Multicenter phase II trial of trastuzumab and docetaxel for HER2-positive salivary gland cancer.

Abstract

Backgrounds: Standard systemic chemotherapy remains unestablished for recurrent or metastatic (RM) salivary gland cancer (SGC) due to its rarity. A single institute phase II trial of trastuzumab and docetaxel previously showed efficacy with human epidermal growth factor receptor 2 (HER2)-positive SGC.

Methods: We conducted a multicenter, single-arm, open-label phase II trial of trastuzumab and docetaxel for HER2-positive RM SGC. Patients received trastuzumab 6 mg/kg (loading dose 8 mg/kg) and docetaxel 70 mg/m2 every 3 weeks up to eight cycles. The primary endpoint was the objective response rate (ORR) by a blinded independent review committee. Secondary endpoints included progression-free survival (PFS), overall survival (OS), disease control rate (DCR), and safety. Forty-eight patients were screened for HER2 status; 23 were HER2-positive.

Results: Eighteen patients were enrolled, with 16 receiving the protocol treatment. Fourteen patients were diagnosed with salivary duct carcinoma. The ORR was 60.0% (95% confidence interval [CI], 32.3 to 83.7).

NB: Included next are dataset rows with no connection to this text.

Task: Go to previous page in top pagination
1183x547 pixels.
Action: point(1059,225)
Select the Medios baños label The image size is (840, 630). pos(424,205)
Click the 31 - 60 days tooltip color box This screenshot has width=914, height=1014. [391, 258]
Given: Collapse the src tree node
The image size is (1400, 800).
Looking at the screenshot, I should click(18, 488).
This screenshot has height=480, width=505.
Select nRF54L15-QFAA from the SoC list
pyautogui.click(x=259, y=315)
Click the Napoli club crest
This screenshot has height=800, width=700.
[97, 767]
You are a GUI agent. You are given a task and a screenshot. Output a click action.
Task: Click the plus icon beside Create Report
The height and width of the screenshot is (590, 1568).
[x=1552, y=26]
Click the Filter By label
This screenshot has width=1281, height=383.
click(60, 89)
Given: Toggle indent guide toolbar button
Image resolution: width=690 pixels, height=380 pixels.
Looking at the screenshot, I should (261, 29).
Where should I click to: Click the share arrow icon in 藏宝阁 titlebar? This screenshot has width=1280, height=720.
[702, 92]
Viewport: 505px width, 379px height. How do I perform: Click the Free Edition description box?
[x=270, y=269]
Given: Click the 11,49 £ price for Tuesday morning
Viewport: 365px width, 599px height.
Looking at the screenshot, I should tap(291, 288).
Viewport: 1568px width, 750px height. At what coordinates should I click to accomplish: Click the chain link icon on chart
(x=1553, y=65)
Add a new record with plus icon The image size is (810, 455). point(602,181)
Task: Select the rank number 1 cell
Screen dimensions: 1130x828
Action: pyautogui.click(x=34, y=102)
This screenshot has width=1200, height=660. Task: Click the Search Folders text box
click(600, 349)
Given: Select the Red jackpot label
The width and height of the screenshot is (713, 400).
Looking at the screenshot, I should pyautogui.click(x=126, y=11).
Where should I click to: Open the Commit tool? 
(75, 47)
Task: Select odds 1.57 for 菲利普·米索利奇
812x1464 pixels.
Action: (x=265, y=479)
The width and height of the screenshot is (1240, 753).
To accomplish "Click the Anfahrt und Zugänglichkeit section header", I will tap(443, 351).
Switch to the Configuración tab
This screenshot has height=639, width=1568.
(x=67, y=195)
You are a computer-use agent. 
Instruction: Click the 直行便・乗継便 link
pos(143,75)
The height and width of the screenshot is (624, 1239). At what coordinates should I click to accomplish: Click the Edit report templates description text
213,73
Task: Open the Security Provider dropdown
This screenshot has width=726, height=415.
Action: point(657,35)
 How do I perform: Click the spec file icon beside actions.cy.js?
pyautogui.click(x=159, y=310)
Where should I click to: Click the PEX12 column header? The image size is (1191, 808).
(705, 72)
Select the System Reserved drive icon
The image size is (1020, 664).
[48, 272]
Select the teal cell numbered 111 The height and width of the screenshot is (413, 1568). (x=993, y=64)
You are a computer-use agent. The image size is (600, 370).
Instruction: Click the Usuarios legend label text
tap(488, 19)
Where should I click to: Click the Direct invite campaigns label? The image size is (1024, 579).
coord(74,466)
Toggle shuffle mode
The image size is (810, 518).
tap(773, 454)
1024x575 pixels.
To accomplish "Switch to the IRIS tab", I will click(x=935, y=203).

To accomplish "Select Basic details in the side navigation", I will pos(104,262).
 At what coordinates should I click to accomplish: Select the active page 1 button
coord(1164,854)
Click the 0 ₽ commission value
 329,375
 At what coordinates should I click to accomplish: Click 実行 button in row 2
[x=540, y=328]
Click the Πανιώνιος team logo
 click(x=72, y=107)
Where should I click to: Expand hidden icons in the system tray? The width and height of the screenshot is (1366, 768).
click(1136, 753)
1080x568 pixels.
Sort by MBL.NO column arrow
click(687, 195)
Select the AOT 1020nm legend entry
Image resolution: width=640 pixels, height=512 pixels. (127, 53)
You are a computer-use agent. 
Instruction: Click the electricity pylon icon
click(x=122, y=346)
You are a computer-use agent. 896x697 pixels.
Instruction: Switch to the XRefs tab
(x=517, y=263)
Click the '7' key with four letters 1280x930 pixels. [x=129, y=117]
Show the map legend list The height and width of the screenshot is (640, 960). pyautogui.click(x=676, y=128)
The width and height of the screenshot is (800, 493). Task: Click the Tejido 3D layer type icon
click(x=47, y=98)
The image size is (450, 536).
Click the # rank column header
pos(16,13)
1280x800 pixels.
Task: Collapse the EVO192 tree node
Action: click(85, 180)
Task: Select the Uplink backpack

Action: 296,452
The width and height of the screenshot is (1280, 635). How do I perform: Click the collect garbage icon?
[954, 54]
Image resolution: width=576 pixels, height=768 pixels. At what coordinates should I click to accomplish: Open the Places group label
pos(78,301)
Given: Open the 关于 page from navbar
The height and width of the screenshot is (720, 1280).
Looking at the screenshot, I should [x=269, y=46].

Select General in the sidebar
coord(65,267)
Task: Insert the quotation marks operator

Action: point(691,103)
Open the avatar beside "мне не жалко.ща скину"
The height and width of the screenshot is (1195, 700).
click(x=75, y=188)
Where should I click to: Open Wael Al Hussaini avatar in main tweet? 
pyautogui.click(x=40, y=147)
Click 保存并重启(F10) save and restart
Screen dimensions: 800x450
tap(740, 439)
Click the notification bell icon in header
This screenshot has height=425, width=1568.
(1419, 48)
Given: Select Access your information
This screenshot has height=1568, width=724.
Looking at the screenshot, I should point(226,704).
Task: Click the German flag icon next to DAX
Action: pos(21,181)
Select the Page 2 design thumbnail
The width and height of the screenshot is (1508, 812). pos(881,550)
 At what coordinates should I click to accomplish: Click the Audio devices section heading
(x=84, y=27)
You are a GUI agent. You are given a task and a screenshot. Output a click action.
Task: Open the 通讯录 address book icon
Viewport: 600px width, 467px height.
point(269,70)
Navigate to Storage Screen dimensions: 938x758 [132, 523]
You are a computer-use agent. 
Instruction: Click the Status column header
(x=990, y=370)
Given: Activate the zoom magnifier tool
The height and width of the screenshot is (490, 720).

The median PFS was 8.5 months (95% CI, 6.0 to 12.7), the median OS, 33.8 months (95% CI, 16.9 to not estimable), and the DCR, 93.3% (95% CI, 68.1 to 99.8). The most frequent grade ≥3 treatment-emerged adverse events were neutropenia (100%), leukopenia (93.8%), lymphopenia (18.8%), and febrile neutropenia (12.5%). One treatment-related death occurred (6.3%) due to hypoalbuminemia.

Conclusions: These results demonstrate the significant efficacy and predictable toxicities of trastuzumab and docetaxel in patients with HER2-positive RM SGC, leading to the simultaneous approval of trastuzumab and HER2 companion diagnostics assay for this setting in Japan.